Bagaimanapun juga peran Perguruan Tinggi Farmasi didalam meningkatkan kualitas profesi apoteker tidak dapat diabaikan. Semoga TATAP kedepan dapat berjalan sesuai dengan harapan masyarakat. Yang mana apoteker sebagai pelayan kesehatan dapat melakukan layanan dengan baik, benar dan berkualitas serta penuh rasa kemanusiaan. Dan bagaimanapun juga pembangunan kesehatan secara umum tidak bisa dilepaskan dari kualitas layanan kefarmasian.

4 komentar:

  1. saya sepakat dengan apa yg dituliskan oleh saudara. jujur saja setelah mendengar cerita teman2 yang telah menjalani PKPA di apotik, sungguh tragis antara teori yang diijelaskan dengan praktik kefarmasian. misalnya saja teman saya pernah bercerita tentang obat salut enterik yg digerus, kemudian pemakain obat yang dimasukkan dalam bentuk kapsul yang misalnya kurang tidak ditambah bahan pengisi atau sejenisnya. dan dari pihak apotik ataupun rumah sakit mereka hanya menjawab " ini sudah biasa". suatu keanehan tersendiri antara yang mana yg benar dan yg salah terasa tidak ada batas. namun ada satu pertanyaan hal mengganajl bagi saya. yaitu semisal pihak universitas mengadakan standarisasi t4 PKPA maka apakah apotik / t4 PKPA harus mematuhi standarisasi PKPA menurut universitas atau malah sebaliknya, seperinya yg terlihat bahwa universitas malah menerima t4 PKPA yang akan dit4ti mahasiswanya walupun dibawah standart seperti hanya sekedar membli obat jika persediaan habis dll. jadi bagaimana menurut hisfarma mengenai hal ini? terimakash telah merespon komentar ini

    BalasHapus
  2. Kalau pendapat saya:APOTEKER SIAP DITEMPAT SELAMA APOTEK BUKA DENGAN IMBALAN YG LAYAK UNTUK HIDUP sehingga ikut terlibat langsung,` PENGAWASAN OLEH POM ATAU DINKES YG ADIL DAN JUJUR. SAYA YAKIN,DALAM TEMPO SETAHUN APOTEKER AKAN SEGERA MENGUASAI PERMASALAHAN YG TERJADI DALAM SUATU APOTEK BAIK PELAYANAN PASIEN MAUPUN BISNIS APOTEK.KALAU PENGUSAHA, SAYA YAKIN AKAN MEMATUHI ATURAN PP DAN UU YG BERLAKU (PP &UU PASTI ADIL DAN BIJAKSANA,SALING MENGUNTUNGKAN UNTUK SEMUA WARGANYA,.KALAU APOTEKER SUDAH MAPAN DAN PEMODAL JUGA MERASA UNTUNG. AMAN LAH SEMUANYA. KALAU PENGHASILAN SUDAH MEMADAI MASA MASIH SERAKAH cari sana sini,Insya Allah Apoteker tidak demikian.Kalau ada YG DEMIKIAN PEMODAL WAJIB MELAPORKAN KE IAI ATAU DINKES ATAU POM.

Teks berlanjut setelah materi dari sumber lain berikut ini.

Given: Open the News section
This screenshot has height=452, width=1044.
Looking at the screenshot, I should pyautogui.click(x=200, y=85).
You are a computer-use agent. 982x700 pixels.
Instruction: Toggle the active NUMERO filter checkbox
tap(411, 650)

    UNTU MENENTUKAN JASA APOTEKER ATAU APALAH ISTILAHNYA,ORGANISASI BISA MENGADOPSI DARI PT KIMIA FARMA SUPAYA APOTEKER BISA EKSIS DAN PEMODAL JUGA TIDAK RUGI.PERJANJIAN ANTARA APOTEKER DAN PEMODAL HARUS DIBUAT DIHADAPAN NOTARIS DIKETAHUI OLEH KEPALA DINKES DAN PD IAI.

    BalasHapus
  3. sambungan :Saya menyarankan kepada Apoteker baru JANGAN TAKUT SAMA PEMODAL KARENA KITA JUGA SEKOLAH PAKAI MODAL.Kalau sudah menguasai perapotekan hal2 seperi komentar terdahulu mengenai tablet salut digerus tidak akan terjadi lagi dan PT FARMASI HARUS SELALU MAU MENERIMA SARAN DAN PERGURUAN TINGGI FARMASI SUPAYA PUNYA BEBERAPA APOTEK CONTOH YG DAPAT DIGUNAKAN SEBAGAI MODEL APOTEK YANG IDEAL DAN BISA DIGUNAKAN PRAKTEK OLEH CAL;ON APOTEKERNYA.

    BalasHapus
  4. buat pertanyaan anonim no 2 dan 3(sambungan)

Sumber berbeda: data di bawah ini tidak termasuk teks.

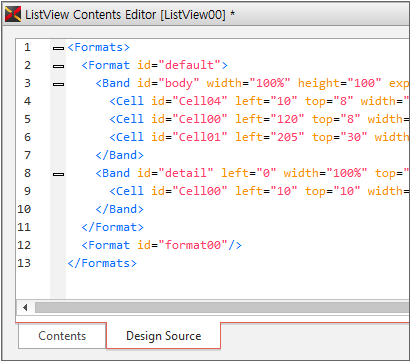The height and width of the screenshot is (361, 410).
Task: Click line number 12 in the gutter
Action: pyautogui.click(x=24, y=245)
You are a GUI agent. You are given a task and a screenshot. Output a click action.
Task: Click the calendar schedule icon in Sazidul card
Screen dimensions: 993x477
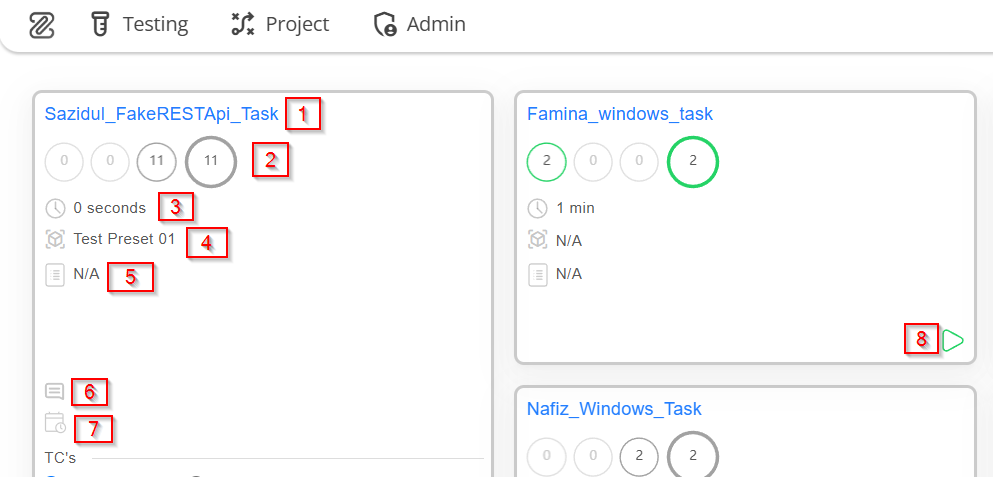(56, 423)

    permasalahan tidak sesederhana itu. tetapi apa yg menjadi masukan anda sudah termasuk dalam materi yang sudah dipikirkan. tetapi penyelesaian masalah apoteker belum juga lebih baik meskipun sudah puluhan tahun di lakukan.

    tetapi bila melihat pada tahun-tahun terakhir ini, saya sangat optimis bila kedepan kita akan lebih baik. semua itu butuh apresiasi mayoritas apoteker. semoga memang dalam waktu yang tidak terlalu lama lag.